Facebook might have to pay sums worth $20 million to have the name “Meta,” as the trademark has apparently already been booked by a US-based computer firm. While CEO Mark Zuckerberg has already announced the name, the Facebook conglomerate is yet to get a trademark for the same.
As such, things might become quite complicated, since Arizona-based Meta PCs has said that it has already filed for the trademark for the name “Meta,” months before Facebook decided to do the same. While it too, has not yet been granted the trademark, its application precedes that of the social media giant.
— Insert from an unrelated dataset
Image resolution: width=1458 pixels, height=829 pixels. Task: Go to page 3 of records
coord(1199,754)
Demanding $20 Million to Forfeit
Meta PCs sells laptops, desktops, and computer-related accessories, and had filed for the trademark in back in August. Facebook, meanwhile, applied for the same only on October 28, according to the Patents and Trademark Office. This puts it a couple months behind the former.
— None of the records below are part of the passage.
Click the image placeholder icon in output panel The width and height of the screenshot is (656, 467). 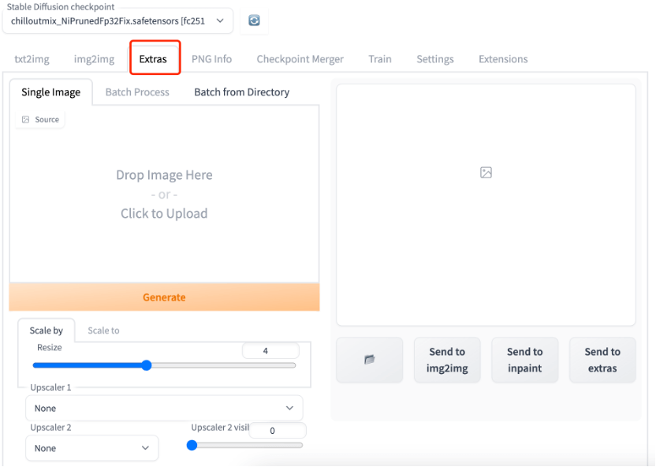486,173
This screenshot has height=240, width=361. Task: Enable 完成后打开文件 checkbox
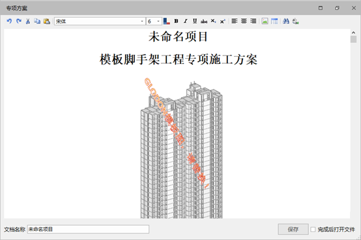(x=313, y=230)
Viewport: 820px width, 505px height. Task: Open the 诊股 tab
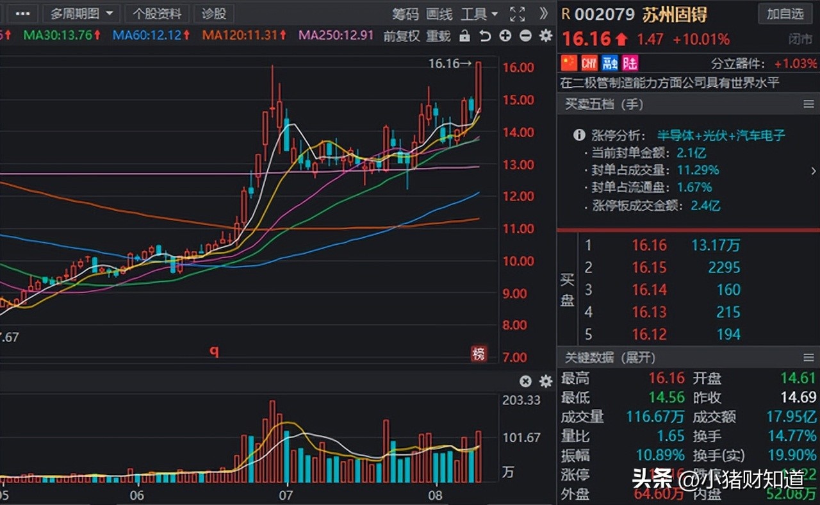tap(213, 13)
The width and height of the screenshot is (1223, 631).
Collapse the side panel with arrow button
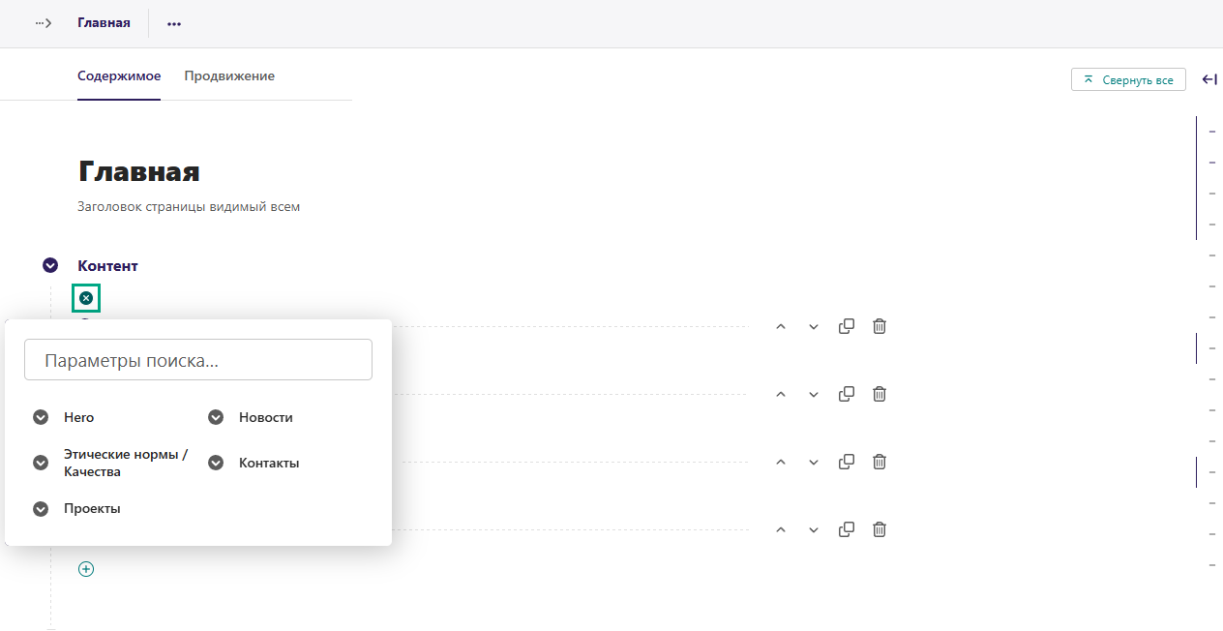[x=1209, y=79]
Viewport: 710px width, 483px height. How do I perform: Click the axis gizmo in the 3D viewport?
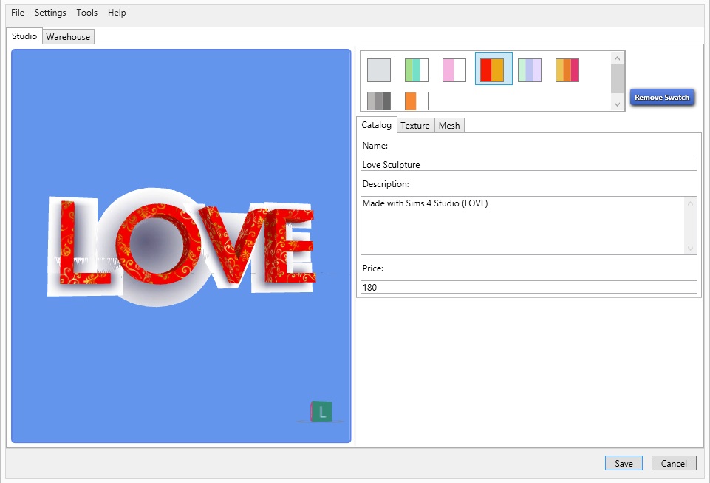(321, 412)
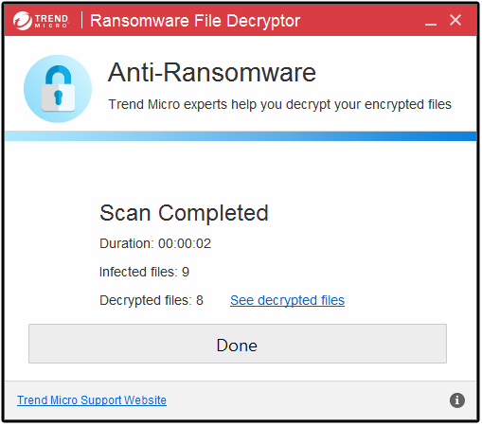The height and width of the screenshot is (426, 482).
Task: Click the Trend Micro experts subtitle text
Action: point(279,104)
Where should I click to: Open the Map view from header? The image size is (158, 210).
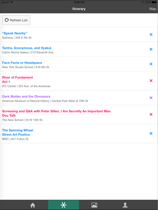click(153, 9)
A report by TMZ has found that Joe Darger and Zack Shutt, the founders of Meta PCs, are willing to forfeit their trademark application, but are asking that Facebook splurge out $20 million in exchange for that. The amount will likely be used in rebranding their company and products.
And it’s likely that if Facebook does want to go ahead with the name (which seems like the case considering Zuckerberg’s current obsession with the metaverse), they will have to make Darger and Shutt the deal. That’s because a company of its stature can’t really afford to not have its name trademarked.
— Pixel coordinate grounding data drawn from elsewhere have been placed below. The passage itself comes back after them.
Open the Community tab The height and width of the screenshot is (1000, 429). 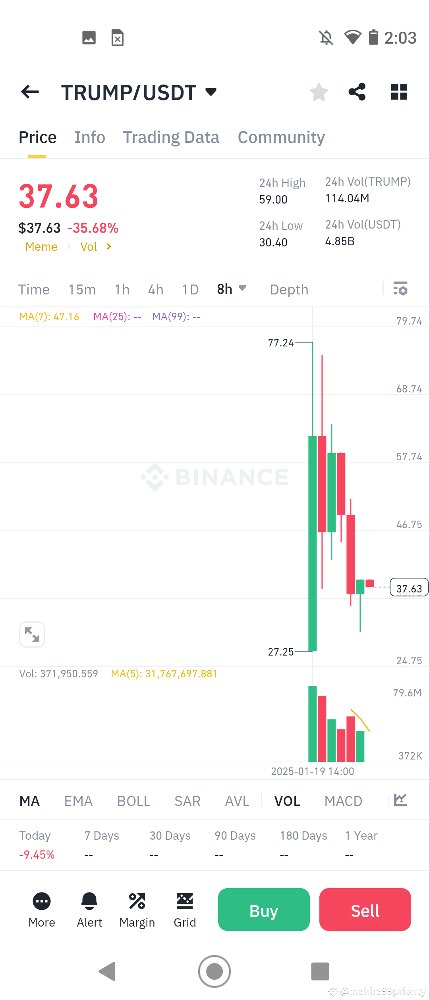[281, 137]
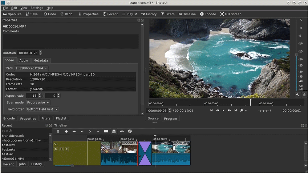This screenshot has height=173, width=308.
Task: Click the audio meter bars icon
Action: pos(304,95)
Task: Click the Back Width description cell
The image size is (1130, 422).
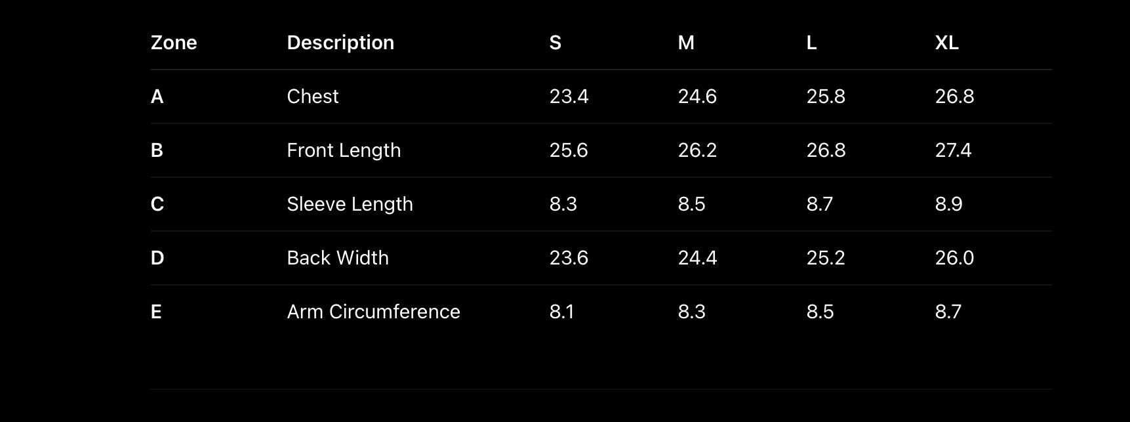Action: (x=338, y=258)
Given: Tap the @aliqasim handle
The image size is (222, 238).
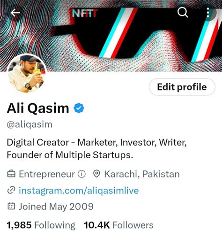Looking at the screenshot, I should coord(30,124).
Meta PCs, on the other hand, is enjoying the fiasco, noting a rise in the number of visitors on its social media accounts, even as it released a video taking a jab at FB’s rebranding.
Both Might Get The Trademark, But Problems May Arise Later
The TMZ report also highlights the fact that there exists a scenario where Facebook may end up getting its new name trademarked without the need to go through with the deal. 7One can expect both firms (FB and Meta PCs) will be granted a trademark for the moniker, seeing as how their businesses differ from each other significantly.
But still, if the same happens, there exists the prospect of a conflict arising in the future. Take, for example, the fact that Facebook already sells its own line of VR gear under the Oculus brand (now renamed Reality Labs). If Meta PCs decides to launch its own set of products for a similar use, the two firms may end up in another rebranding clash.